● **TASK GOAL**:
Scan the listing below for "agent", then report every line that has it.

● **DATASET RECORDS**:
= Beginning of Section =

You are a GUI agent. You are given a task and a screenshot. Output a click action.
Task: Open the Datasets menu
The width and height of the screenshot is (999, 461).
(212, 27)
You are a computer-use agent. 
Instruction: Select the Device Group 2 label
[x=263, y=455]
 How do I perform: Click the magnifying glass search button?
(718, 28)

= End of Section =
= Beginning of Section =

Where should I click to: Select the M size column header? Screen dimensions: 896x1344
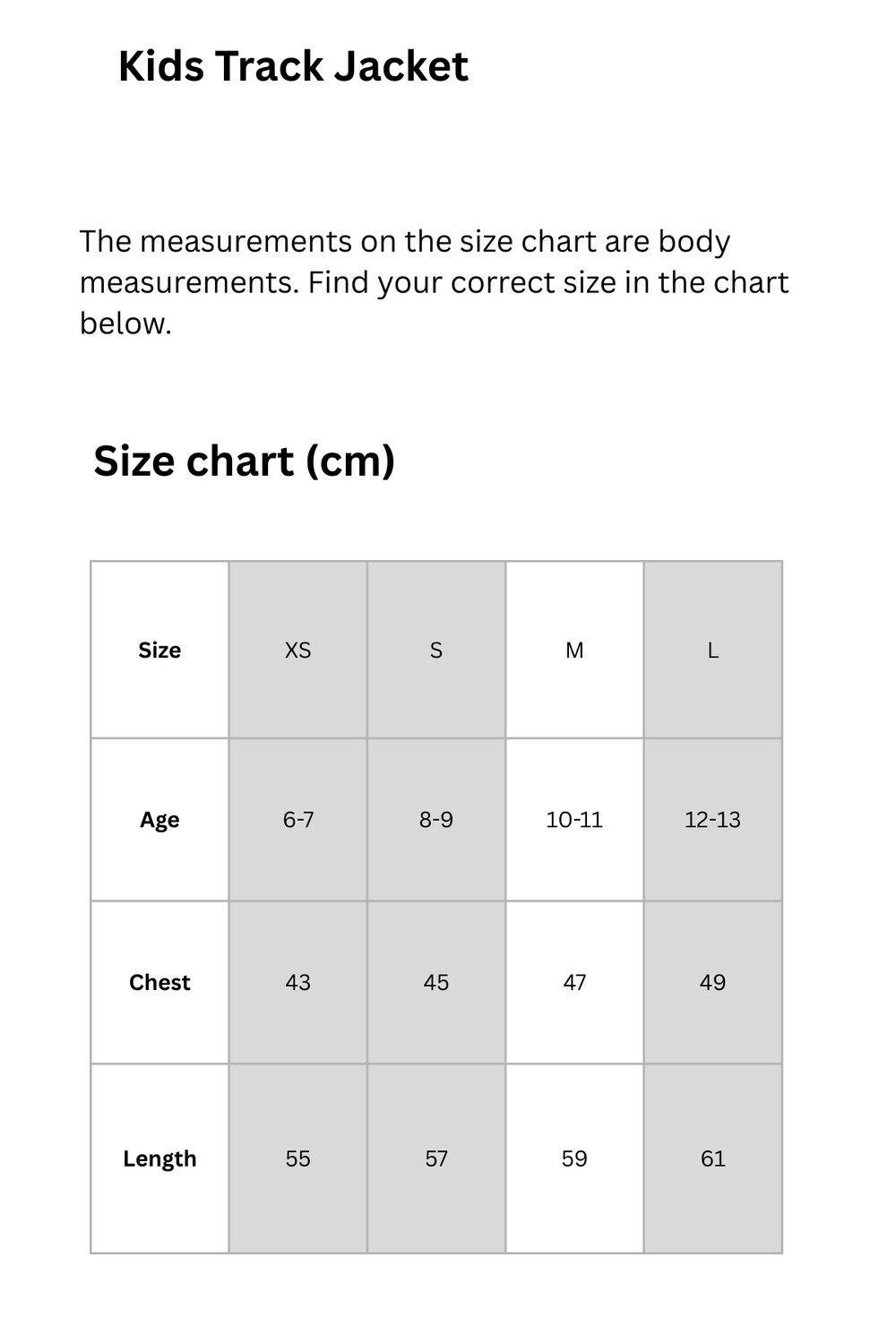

= End of Section =

● **RESPONSE**:
You are a GUI agent. You are given a task and a screenshot. Output a click action.
You are a computer-use agent. 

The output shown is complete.